=== Text block ===

A new drug-resistant strain of the bacteria Staphylococcus aureus (staph) currently affecting gay and prison communities in Los Angeles has yet to hit Australia, according to local healthcare workers.
We’ve certainly seen staphylococcus in people with HIV but no [drug] resistant community strains, Dr Debbie Marriott, associate professor and senior specialist in clinical microbiology and infectious diseases at St Vincent’s Hospital, told Sydney Star Observer.
Dr John Ewan of the Taylor Square Private Clinic also told the Star that he had yet to encounter evidence of the new strain in Australia.
The new strain of staph became world news last week when it was reported that dozens of gay men in Los Angeles and San Francisco and over 1,000 gaol inmates in Los Angeles had developed painful skin infections.
Staph causes boils and abscesses on the skin and has been commonly found in hospitals and nursing homes, being spread indirectly though shared hospital equipment or skin to skin contact. Previous strains have been transmissible through the skin at weak points such as incisions or wounds, although the latest strain has been reported to penetrate unbroken skin.
The new strain is also unusual in that it has spread beyond its traditional settings, with the San Francisco Chronicle reporting speculation that gay men could be contracting the bacteria in gyms and steam rooms. Of added concern is evidence that the latest strain is resistant to a broader range of antibiotics, according to the Chronicle. Two cases were reported last year of staph infections that did not respond to vancomycin, considered the last line of defence in antibiotics.
No deaths have been reported from the new strain, although The New York Times reported that treatments have involved an intensive course of intravenous antibiotics and the removal of infected tissue.
Dr Marriott told the Star that the strain could spread to Australia via the gay community, but this was not cause for alarm.

===

Problems and tasks:
(1) In the article on the new drug-resistant staph strain, which antibiotic is described as the last line of defense?
(2) From the article on the new staph strain, copy the passage that begins at the words "The new strain of" and ends after the words "painful skin infections.".

=== Given information ===

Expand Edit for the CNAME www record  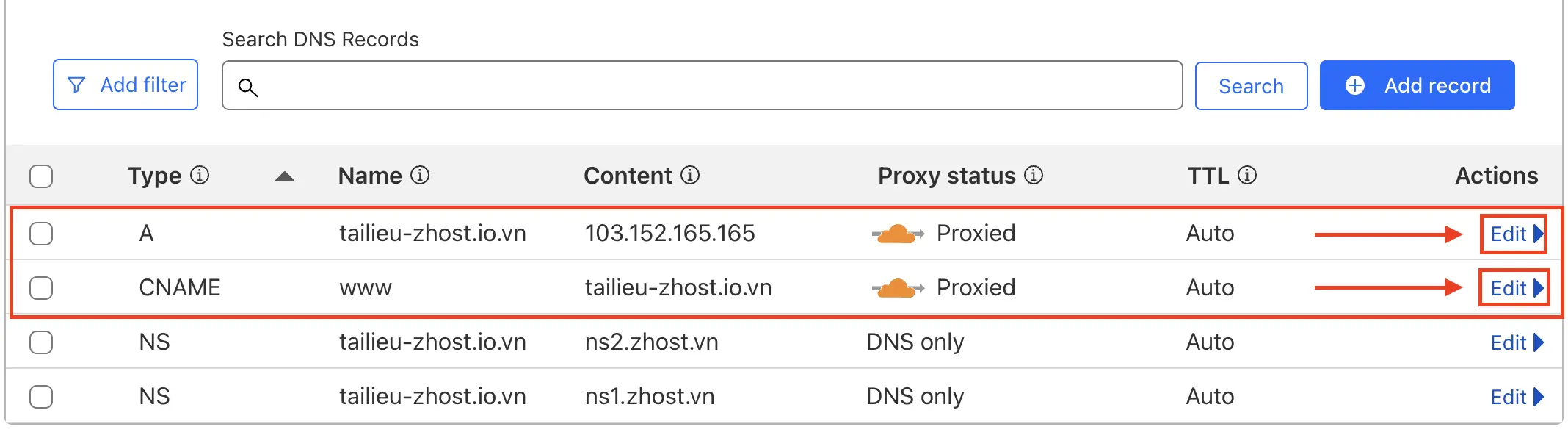pos(1515,288)
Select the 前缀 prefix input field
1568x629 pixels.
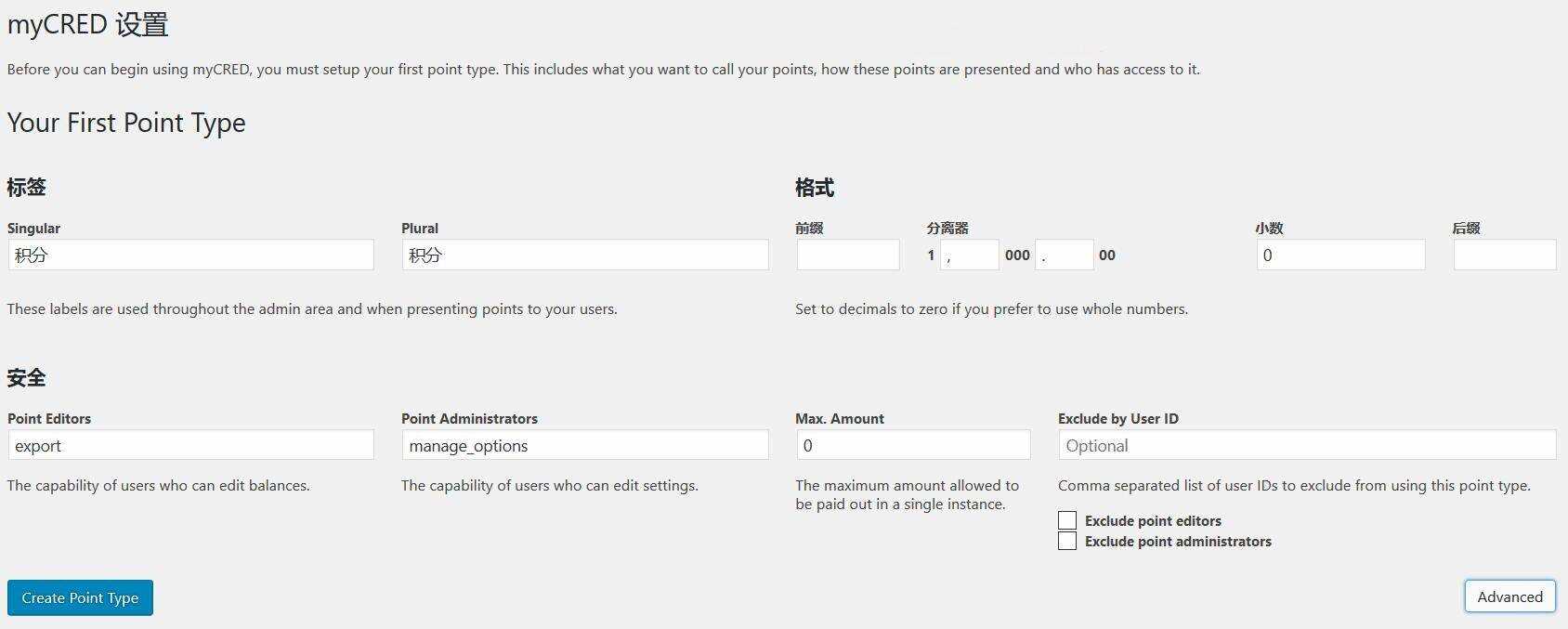point(847,254)
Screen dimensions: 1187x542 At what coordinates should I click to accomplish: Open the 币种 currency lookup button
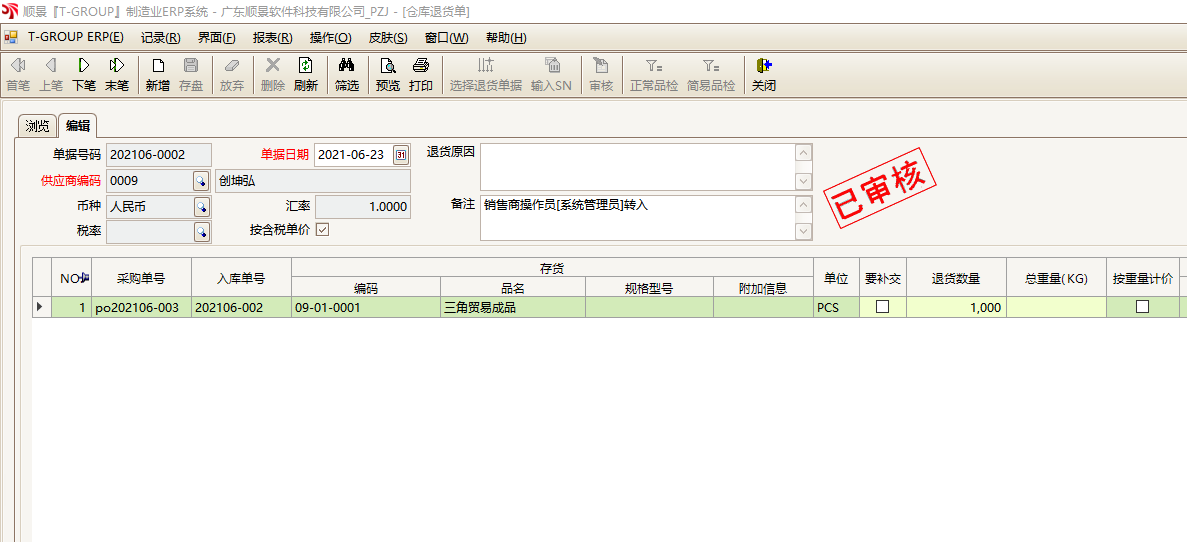pyautogui.click(x=201, y=207)
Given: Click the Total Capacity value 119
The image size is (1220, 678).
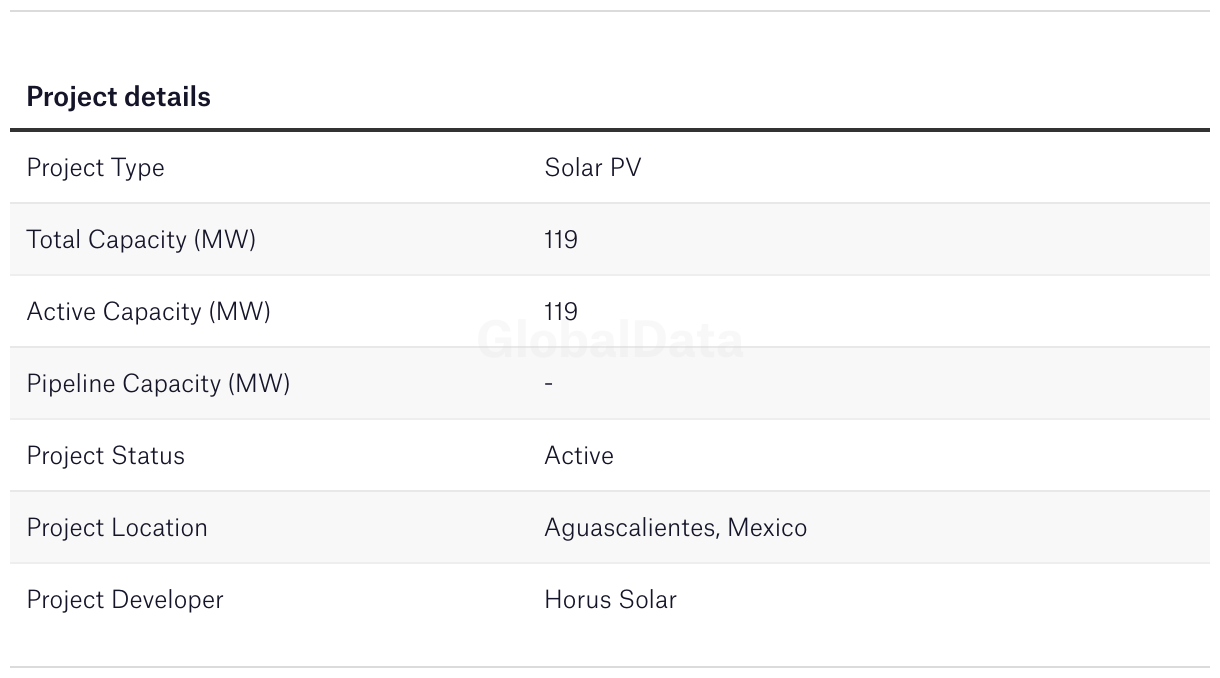Looking at the screenshot, I should tap(561, 240).
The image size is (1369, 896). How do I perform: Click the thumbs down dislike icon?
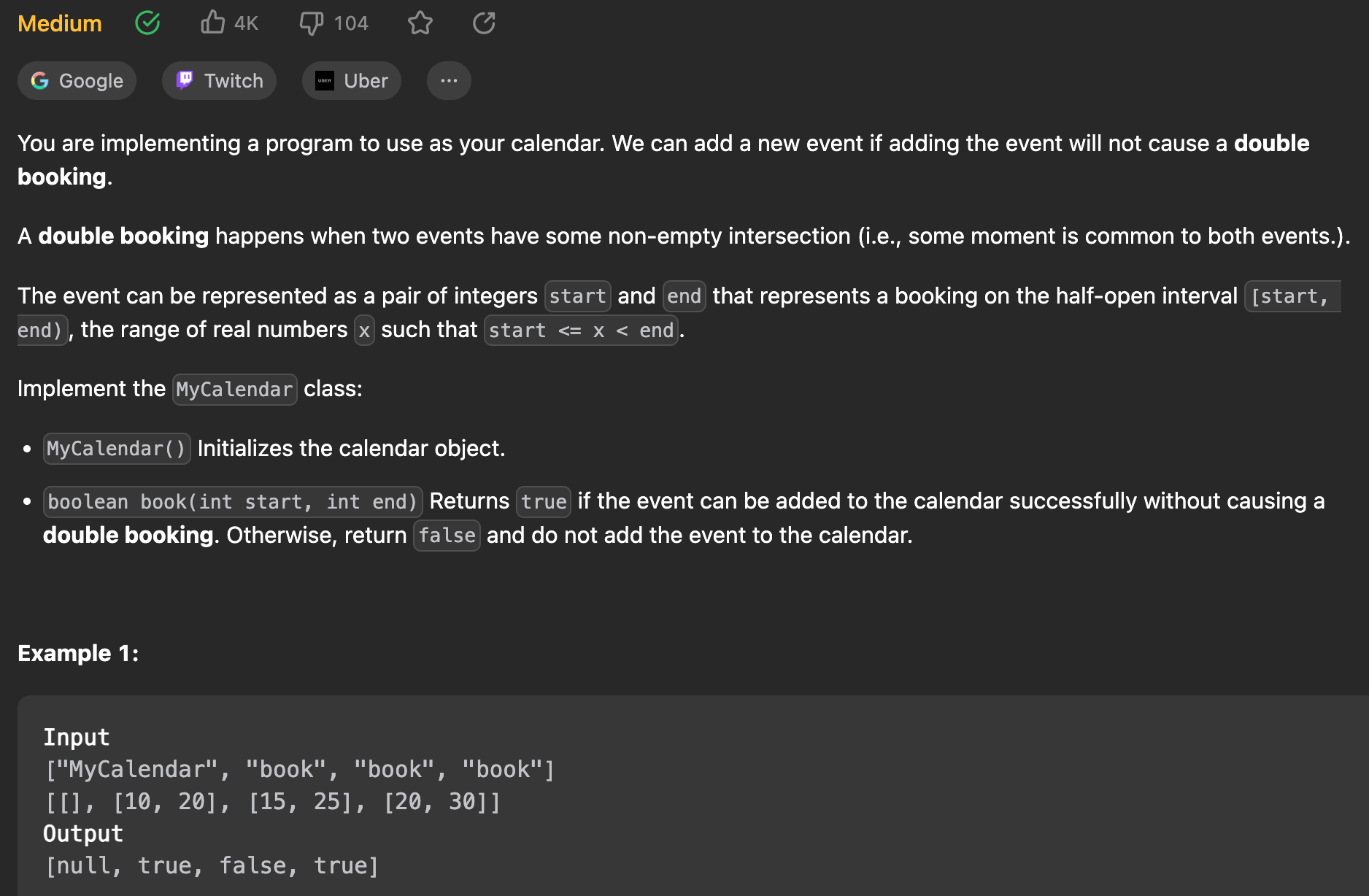click(x=312, y=23)
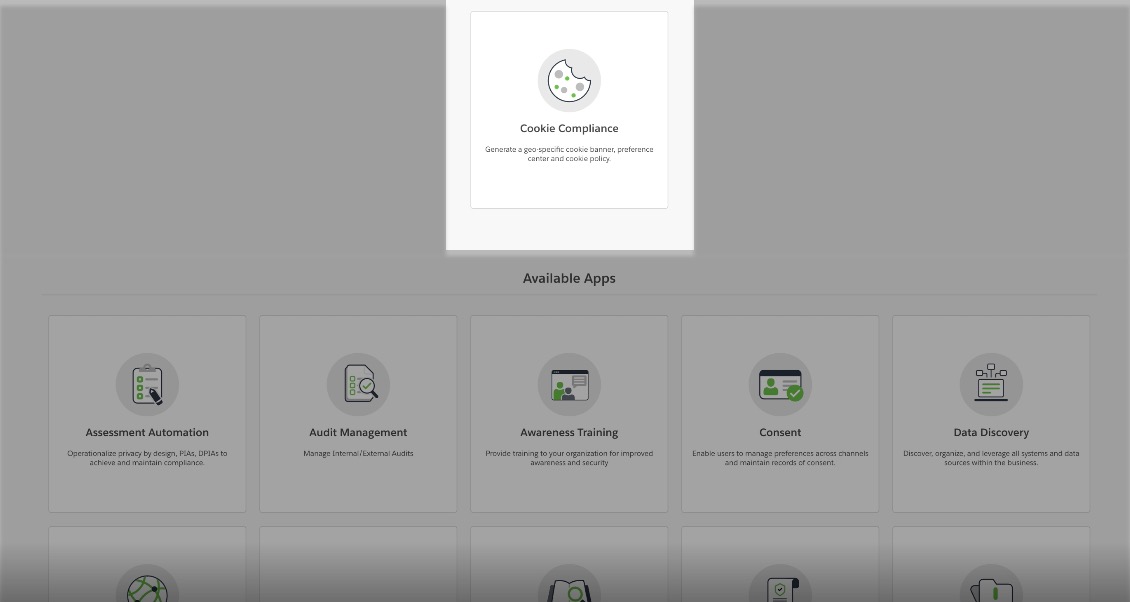Select the Data Discovery tile
Image resolution: width=1130 pixels, height=602 pixels.
click(991, 414)
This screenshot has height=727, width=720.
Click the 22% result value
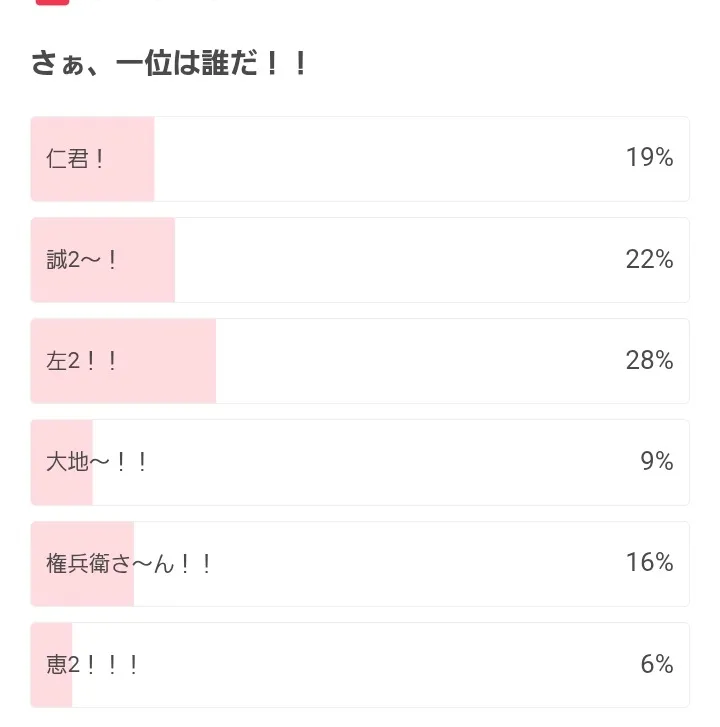point(649,260)
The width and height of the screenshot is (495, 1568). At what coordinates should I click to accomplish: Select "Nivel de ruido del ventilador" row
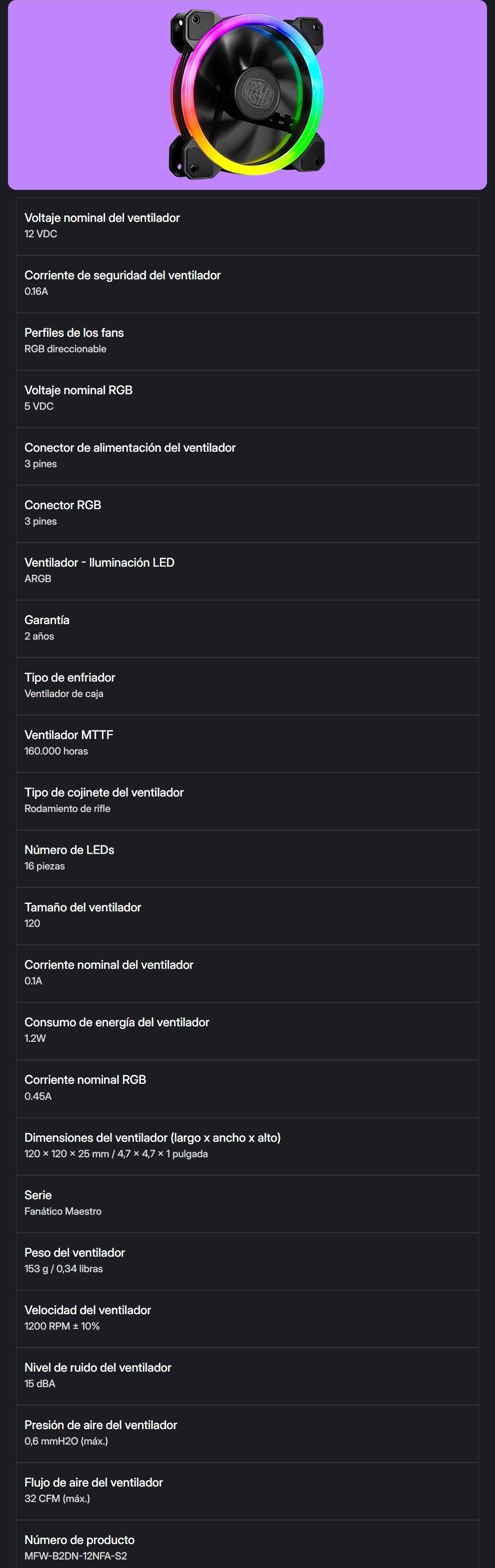coord(247,1376)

===

Exercise results:
(1) Vancomycin

(2)
The new strain of staph became world news last week when it was reported that dozens of gay men in Los Angeles and San Francisco and over 1,000 gaol inmates in Los Angeles had developed painful skin infections.